Commits: c7228cbb4, 6c212409c, 3e37f46db, 9a186f4e2, 70b89f474, 3f8491cb0, 4506682c2, 8b38f3837

image.unpack() removed — use to_ndarray() (major)

The short-lived image.unpack() was removed; convert an image to a tensor with image.to_ndarray(dtype, buffer=...) instead, and apply scale/mean/ stdev normalization with ml.preprocessing.Normalization rather than the old built-in image-scaling path.

Commits: 9848eed12, de0d46fa6

Image() raw-array scale argument (minor)

When constructing an Image from a raw pixel array, the scale argument now takes a (min, max) range instead of (scale, add).

Commit: 7b79fb4c7

Haar cascades disabled by default on most boards (behavior)

To free flash space, Haar-cascade face detection (find_features() / image.HaarCascade()) is now disabled by default on Arduino GIGA, Nicla Vision, Portenta H7, OpenMV 3, OpenMV 4 / 4 Plus / PRO, and OpenMV Pure Thermal. Scripts using Haar cascades on those boards must rebuild the firmware with the feature enabled.

Commit: 6ce27c910

Script interruption and tensor scaling (behavior)

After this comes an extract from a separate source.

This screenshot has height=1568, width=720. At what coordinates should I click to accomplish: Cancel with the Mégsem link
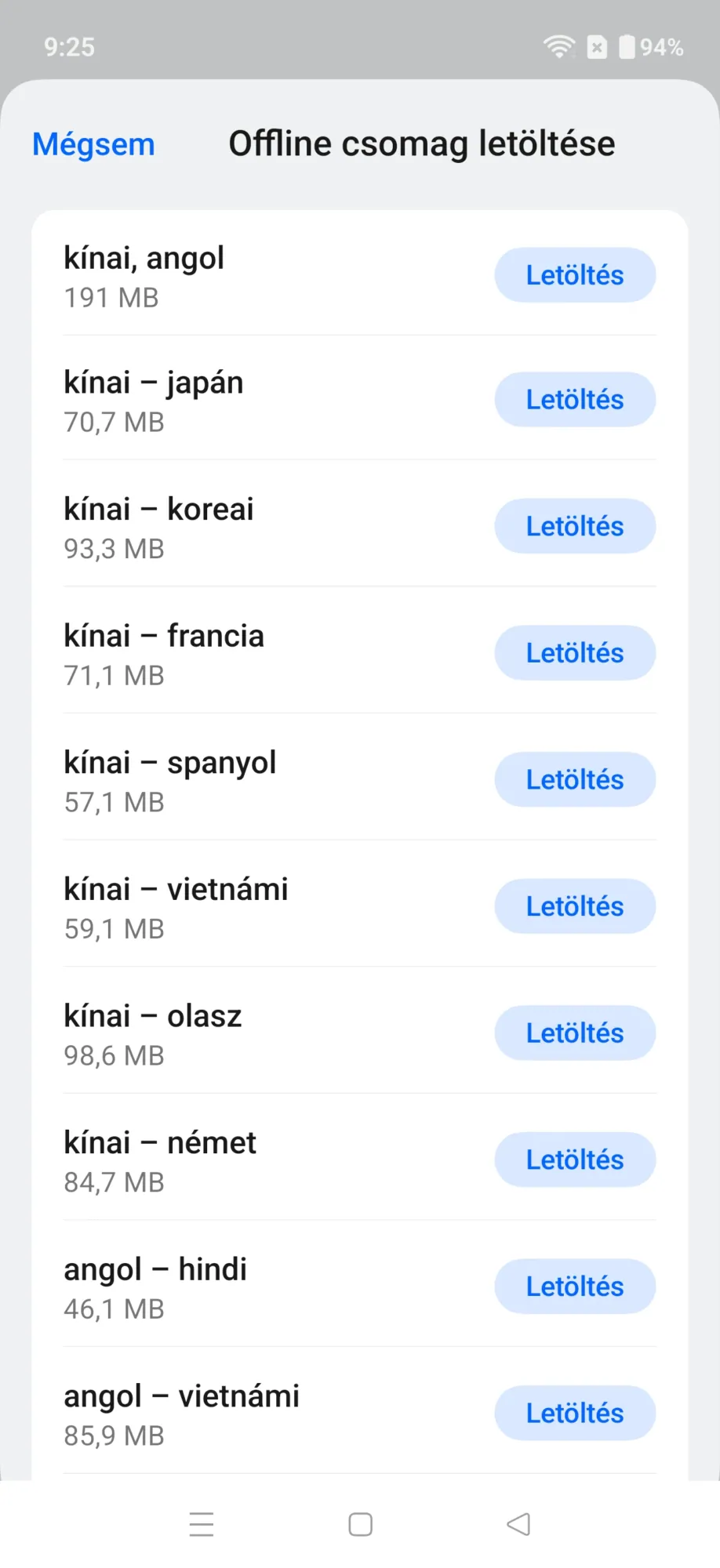coord(93,144)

The USB debugger now interrupts a running script via MicroPython’s VM-abort feature instead of a forced PendSV jump (cleaner, but the interruption point differs). The SCALE_S128_127 input scaling was corrected to map 0–255 to −128–127 without an erroneous gain — models relying on the old (incorrect) scaling will produce different results.

Commits: e758a0f95, a4d97c572

CM4 coprocessor replaced by Open-AMP (tooling)

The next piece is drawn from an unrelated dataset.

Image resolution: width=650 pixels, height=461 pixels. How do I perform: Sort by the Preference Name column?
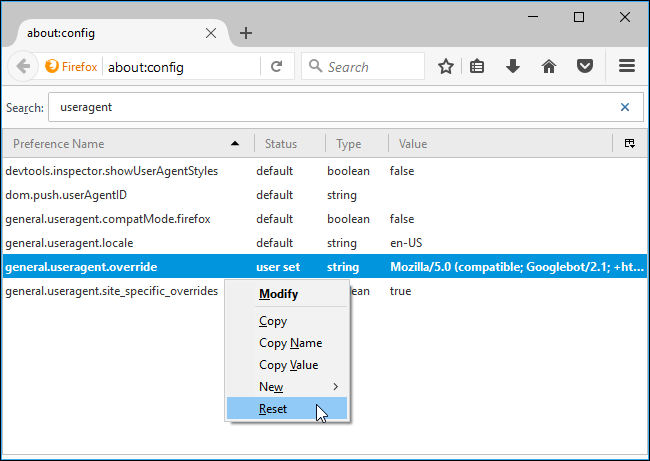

The deprecated CM4 coprocessor firmware mechanism on GIGA / Nicla Vision / Portenta H7 was removed and replaced by Open-AMP/RPMsg. Dual-core code must move to the Open-AMP model (a vuart example is provided).

Commits: 3cc57fea4, 93f2d4c41

Migration checklist

For a clean port to v4.5.6 the typical work is:

  1. Port ML code to ml: construct ml.Model(path), call predict(), read model.labels, expect ndarray outputs, and move normalization to ml.preprocessing.Normalization and NMS to ml.utils (the ml package change).

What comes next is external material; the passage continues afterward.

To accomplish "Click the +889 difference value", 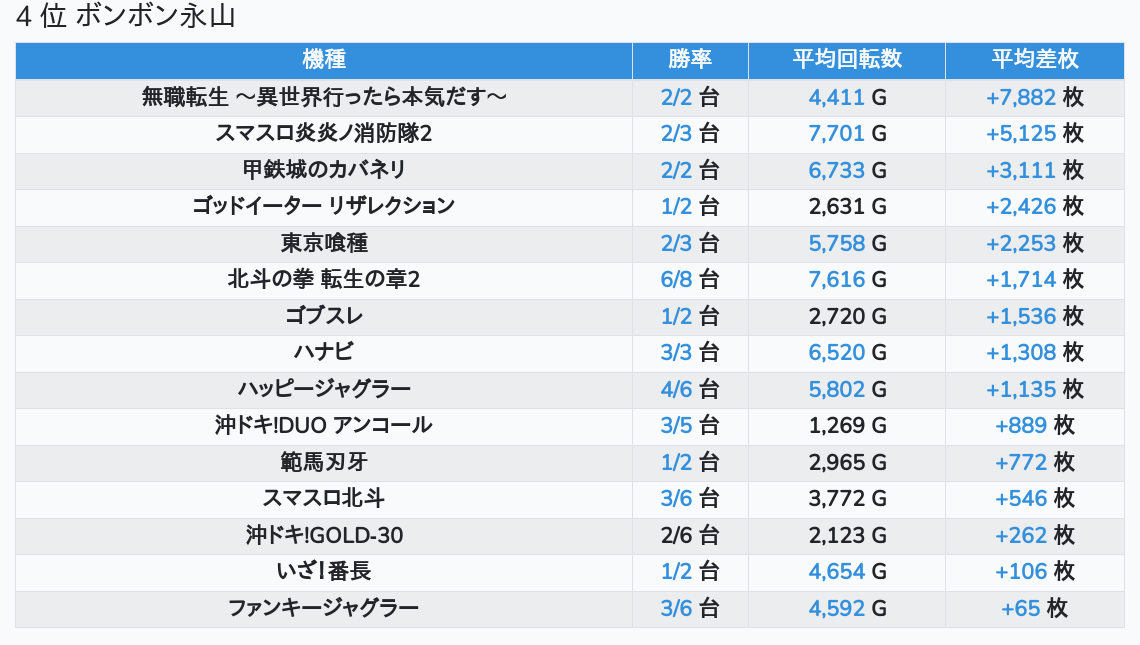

  2. Replace image.unpack() with image.to_ndarray() (the unpack removal).

  3. Update any Image() raw-array scale argument to a (min, max) range (the Image scale change).

  4. If you use Haar cascades on an affected board, rebuild with the feature enabled (the Haar cascade change).

  5. Re-validate models that depended on SCALE_S128_127 (the scaling change).

  6. Move dual-core code to Open-AMP (the CM4 change).